• [WHAT TO PRODUCE]: Render every line of the records below as a numbered list, omitting any blank lines.

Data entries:
-*-*-

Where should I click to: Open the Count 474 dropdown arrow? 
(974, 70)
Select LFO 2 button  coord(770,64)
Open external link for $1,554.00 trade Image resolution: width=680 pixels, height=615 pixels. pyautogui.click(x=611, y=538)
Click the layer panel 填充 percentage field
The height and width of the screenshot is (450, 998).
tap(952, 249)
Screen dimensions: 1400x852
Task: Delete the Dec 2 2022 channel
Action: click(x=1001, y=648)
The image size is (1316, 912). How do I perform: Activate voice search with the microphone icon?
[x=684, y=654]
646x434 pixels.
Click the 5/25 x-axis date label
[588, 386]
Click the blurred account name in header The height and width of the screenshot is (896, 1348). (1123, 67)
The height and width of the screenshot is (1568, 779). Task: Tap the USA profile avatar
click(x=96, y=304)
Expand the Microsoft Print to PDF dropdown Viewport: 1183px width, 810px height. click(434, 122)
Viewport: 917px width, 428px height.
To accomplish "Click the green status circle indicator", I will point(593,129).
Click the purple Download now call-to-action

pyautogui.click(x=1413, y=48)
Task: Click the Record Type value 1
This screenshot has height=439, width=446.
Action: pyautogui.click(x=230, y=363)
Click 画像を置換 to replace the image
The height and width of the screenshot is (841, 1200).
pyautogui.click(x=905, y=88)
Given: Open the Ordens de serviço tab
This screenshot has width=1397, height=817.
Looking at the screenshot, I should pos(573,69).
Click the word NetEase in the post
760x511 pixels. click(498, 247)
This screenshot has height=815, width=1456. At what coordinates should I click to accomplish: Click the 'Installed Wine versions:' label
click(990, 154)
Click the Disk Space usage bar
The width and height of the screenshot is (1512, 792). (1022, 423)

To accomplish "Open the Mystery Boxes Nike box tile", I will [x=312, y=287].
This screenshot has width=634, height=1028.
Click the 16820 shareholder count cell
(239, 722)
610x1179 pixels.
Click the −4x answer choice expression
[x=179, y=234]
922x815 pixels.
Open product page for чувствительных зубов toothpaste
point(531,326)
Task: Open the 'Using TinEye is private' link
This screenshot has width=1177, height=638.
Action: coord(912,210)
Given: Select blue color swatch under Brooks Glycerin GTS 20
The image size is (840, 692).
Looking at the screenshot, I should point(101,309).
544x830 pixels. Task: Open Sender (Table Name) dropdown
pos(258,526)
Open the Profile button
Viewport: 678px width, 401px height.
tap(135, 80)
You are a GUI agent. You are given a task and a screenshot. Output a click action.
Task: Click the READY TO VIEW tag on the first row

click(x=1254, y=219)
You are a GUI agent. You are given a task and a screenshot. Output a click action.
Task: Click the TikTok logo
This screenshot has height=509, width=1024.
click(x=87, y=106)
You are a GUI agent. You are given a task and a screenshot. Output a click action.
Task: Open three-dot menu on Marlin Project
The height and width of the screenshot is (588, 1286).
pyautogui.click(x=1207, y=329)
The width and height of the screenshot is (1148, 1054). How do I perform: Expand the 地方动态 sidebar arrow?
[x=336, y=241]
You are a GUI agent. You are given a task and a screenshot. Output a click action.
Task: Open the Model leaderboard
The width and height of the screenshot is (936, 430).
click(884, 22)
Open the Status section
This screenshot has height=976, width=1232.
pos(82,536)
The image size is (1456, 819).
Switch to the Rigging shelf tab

-*-*-

• [SOLUTION TO THE PROBLEM]:
1. Where should I click to: Open the Count 474 dropdown arrow? 
2. (974, 70)
3. Select LFO 2 button  coord(770,64)
4. Open external link for $1,554.00 trade Image resolution: width=680 pixels, height=615 pixels. pyautogui.click(x=611, y=538)
5. Click the layer panel 填充 percentage field
6. The height and width of the screenshot is (450, 998).
7. tap(952, 249)
8. Screen dimensions: 1400x852
9. Task: Delete the Dec 2 2022 channel
10. Action: click(x=1001, y=648)
11. The image size is (1316, 912). How do I perform: Activate voice search with the microphone icon?
12. [x=684, y=654]
13. 646x434 pixels.
14. Click the 5/25 x-axis date label
15. [588, 386]
16. Click the blurred account name in header The height and width of the screenshot is (896, 1348). (1123, 67)
17. The height and width of the screenshot is (1568, 779). Task: Tap the USA profile avatar
18. click(x=96, y=304)
19. Expand the Microsoft Print to PDF dropdown Viewport: 1183px width, 810px height. click(434, 122)
20. Viewport: 917px width, 428px height.
21. To accomplish "Click the green status circle indicator", I will point(593,129).
22. Click the purple Download now call-to-action
23. pyautogui.click(x=1413, y=48)
24. Task: Click the Record Type value 1
25. This screenshot has height=439, width=446.
26. Action: pyautogui.click(x=230, y=363)
27. Click 画像を置換 to replace the image
28. The height and width of the screenshot is (841, 1200).
29. pyautogui.click(x=905, y=88)
30. Given: Open the Ordens de serviço tab
31. This screenshot has width=1397, height=817.
32. Looking at the screenshot, I should pos(573,69).
33. Click the word NetEase in the post
34. 760x511 pixels. click(498, 247)
35. This screenshot has height=815, width=1456. At what coordinates should I click to accomplish: Click the 'Installed Wine versions:' label
36. click(990, 154)
37. Click the Disk Space usage bar
38. The width and height of the screenshot is (1512, 792). (1022, 423)
39. To accomplish "Open the Mystery Boxes Nike box tile", I will [x=312, y=287].
40. This screenshot has width=634, height=1028.
41. Click the 16820 shareholder count cell
42. (239, 722)
43. 610x1179 pixels.
44. Click the −4x answer choice expression
45. [x=179, y=234]
46. 922x815 pixels.
47. Open product page for чувствительных зубов toothpaste
48. point(531,326)
49. Task: Open the 'Using TinEye is private' link
50. This screenshot has width=1177, height=638.
51. Action: coord(912,210)
52. Given: Select blue color swatch under Brooks Glycerin GTS 20
53. The image size is (840, 692).
54. Looking at the screenshot, I should point(101,309).
55. 544x830 pixels. Task: Open Sender (Table Name) dropdown
56. pos(258,526)
57. Open the Profile button
58. Viewport: 678px width, 401px height.
59. tap(135, 80)
60. You are a GUI agent. You are given a task and a screenshot. Output a click action.
61. Task: Click the READY TO VIEW tag on the first row
62. click(x=1254, y=219)
63. You are a GUI agent. You are given a task and a screenshot. Output a click action.
64. Task: Click the TikTok logo
65. This screenshot has height=509, width=1024.
66. click(x=87, y=106)
67. You are a GUI agent. You are given a task and a screenshot. Output a click action.
68. Task: Open three-dot menu on Marlin Project
69. The height and width of the screenshot is (588, 1286).
70. pyautogui.click(x=1207, y=329)
71. The width and height of the screenshot is (1148, 1054). How do I perform: Expand the 地方动态 sidebar arrow?
72. [x=336, y=241]
73. You are a GUI agent. You are given a task and a screenshot. Output a click action.
74. Task: Open the Model leaderboard
75. The width and height of the screenshot is (936, 430).
76. click(884, 22)
77. Open the Status section
78. This screenshot has height=976, width=1232.
79. pos(82,536)
80. The image size is (1456, 819).
81. Switch to the Rigging shelf tab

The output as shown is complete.